▶ **What needs to be done**
Gather, from the listing beneath this task, every line holding the string "tweet".
─── Input ───
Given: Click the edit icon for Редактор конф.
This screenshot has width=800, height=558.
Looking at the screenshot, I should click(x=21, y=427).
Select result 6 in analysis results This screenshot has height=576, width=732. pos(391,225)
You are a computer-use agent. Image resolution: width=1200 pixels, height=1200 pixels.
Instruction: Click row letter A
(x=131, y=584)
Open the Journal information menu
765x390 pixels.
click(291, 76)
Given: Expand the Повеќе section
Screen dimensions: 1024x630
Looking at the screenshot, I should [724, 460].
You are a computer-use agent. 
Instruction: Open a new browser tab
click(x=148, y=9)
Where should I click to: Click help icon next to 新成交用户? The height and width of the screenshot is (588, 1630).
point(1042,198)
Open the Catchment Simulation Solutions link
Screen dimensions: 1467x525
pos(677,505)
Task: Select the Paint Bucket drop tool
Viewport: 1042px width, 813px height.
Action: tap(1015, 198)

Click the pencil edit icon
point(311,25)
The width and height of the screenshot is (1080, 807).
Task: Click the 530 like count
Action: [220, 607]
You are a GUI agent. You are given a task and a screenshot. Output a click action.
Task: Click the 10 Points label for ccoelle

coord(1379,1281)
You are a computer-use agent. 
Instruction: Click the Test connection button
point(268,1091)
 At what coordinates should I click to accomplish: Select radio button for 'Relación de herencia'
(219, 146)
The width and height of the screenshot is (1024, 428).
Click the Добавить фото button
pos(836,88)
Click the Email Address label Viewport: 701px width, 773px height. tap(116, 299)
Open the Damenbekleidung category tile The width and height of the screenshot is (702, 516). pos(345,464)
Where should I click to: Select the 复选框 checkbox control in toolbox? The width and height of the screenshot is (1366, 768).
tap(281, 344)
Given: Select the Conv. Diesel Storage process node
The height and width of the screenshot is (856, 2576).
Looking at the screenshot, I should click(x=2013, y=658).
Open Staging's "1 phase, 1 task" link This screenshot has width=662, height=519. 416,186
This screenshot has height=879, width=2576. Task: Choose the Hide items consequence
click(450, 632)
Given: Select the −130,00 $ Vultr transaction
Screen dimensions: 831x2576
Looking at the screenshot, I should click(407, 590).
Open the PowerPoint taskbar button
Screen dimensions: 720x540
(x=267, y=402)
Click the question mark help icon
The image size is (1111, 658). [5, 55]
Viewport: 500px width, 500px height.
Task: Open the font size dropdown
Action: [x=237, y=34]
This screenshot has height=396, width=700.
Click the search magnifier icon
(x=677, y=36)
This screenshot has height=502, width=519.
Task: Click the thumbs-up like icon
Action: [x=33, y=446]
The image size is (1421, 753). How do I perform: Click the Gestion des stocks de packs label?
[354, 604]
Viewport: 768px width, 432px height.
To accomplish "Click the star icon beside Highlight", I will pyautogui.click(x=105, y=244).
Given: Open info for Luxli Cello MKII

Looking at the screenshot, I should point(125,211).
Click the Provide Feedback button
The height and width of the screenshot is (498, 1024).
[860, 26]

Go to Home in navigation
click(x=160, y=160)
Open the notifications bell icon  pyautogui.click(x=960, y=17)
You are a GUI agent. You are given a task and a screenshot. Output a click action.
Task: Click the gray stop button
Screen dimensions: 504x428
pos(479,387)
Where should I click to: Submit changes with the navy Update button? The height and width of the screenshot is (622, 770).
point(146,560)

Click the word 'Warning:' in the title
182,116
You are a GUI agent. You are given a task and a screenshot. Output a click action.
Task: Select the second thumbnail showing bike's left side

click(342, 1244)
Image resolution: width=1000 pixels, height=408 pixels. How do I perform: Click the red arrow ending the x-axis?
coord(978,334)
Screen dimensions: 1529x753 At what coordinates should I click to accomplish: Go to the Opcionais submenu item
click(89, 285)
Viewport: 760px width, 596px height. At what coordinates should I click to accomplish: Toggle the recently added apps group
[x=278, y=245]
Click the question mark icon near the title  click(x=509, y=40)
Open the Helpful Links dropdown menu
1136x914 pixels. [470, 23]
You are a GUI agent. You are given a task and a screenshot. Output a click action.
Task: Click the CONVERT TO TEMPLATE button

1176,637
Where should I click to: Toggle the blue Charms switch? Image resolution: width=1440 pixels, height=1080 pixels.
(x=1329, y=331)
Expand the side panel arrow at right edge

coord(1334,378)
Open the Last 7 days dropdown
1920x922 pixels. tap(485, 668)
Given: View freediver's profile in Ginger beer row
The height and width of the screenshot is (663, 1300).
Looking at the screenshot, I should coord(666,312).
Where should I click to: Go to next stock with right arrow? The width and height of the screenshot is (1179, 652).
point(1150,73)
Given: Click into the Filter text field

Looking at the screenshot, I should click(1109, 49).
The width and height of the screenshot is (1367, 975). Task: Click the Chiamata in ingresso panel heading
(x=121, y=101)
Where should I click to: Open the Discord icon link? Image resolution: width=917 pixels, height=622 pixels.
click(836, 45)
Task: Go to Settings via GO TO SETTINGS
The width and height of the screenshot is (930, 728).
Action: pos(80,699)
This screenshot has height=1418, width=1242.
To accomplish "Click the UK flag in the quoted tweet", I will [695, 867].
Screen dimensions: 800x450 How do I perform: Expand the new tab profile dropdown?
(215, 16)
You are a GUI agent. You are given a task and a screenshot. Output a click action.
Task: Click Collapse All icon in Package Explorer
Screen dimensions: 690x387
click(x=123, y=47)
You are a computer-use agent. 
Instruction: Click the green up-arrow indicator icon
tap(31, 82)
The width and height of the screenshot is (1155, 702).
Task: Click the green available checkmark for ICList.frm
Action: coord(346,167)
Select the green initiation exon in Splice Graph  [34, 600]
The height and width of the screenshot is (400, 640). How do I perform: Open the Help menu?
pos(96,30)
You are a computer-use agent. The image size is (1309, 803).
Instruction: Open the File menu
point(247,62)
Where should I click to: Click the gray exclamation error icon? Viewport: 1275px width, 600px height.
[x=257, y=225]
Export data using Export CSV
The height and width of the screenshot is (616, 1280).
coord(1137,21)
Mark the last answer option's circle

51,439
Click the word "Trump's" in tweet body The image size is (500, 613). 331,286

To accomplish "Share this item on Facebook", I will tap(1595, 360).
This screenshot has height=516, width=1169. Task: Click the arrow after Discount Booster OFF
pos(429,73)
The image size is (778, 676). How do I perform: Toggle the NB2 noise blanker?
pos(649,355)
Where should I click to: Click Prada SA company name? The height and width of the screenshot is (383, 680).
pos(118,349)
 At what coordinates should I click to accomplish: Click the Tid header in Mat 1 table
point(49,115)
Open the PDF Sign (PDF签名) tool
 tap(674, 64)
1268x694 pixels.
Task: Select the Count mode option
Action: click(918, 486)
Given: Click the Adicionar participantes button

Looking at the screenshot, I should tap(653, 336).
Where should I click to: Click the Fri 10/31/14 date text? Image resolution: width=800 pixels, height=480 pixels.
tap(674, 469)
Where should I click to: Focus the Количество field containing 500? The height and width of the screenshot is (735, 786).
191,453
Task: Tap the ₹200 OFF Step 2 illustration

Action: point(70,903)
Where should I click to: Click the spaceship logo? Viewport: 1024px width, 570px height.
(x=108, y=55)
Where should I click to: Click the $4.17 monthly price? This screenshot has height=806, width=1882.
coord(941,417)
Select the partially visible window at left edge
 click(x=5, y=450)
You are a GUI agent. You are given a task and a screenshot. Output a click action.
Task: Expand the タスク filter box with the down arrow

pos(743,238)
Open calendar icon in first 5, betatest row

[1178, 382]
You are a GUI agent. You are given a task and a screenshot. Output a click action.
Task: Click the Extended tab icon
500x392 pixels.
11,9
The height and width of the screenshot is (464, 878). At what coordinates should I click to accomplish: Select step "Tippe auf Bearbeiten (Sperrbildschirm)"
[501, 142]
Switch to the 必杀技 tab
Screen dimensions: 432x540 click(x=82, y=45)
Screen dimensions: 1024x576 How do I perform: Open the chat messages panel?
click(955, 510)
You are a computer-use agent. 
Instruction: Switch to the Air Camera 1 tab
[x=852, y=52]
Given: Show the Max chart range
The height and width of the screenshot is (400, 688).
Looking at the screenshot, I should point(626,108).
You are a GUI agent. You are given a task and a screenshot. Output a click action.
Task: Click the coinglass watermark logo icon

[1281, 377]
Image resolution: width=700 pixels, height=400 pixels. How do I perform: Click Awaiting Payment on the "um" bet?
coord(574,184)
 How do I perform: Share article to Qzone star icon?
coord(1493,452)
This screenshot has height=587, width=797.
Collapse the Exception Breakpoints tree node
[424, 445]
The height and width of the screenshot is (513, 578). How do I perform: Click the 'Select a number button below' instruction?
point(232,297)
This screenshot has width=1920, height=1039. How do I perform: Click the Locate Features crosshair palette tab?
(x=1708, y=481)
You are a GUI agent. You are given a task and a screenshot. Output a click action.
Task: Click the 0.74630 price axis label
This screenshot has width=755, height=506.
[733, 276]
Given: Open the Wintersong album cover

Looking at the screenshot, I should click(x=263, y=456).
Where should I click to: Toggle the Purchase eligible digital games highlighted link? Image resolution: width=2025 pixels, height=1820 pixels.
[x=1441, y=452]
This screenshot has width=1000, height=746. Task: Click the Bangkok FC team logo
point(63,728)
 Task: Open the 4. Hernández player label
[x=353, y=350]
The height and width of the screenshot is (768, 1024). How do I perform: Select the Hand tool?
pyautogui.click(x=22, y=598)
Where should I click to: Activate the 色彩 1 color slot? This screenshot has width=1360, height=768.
───
▶ **Response to this exercise**
To accomplish "Click the UK flag in the quoted tweet", I will [695, 867].
Click the word "Trump's" in tweet body The image size is (500, 613). 331,286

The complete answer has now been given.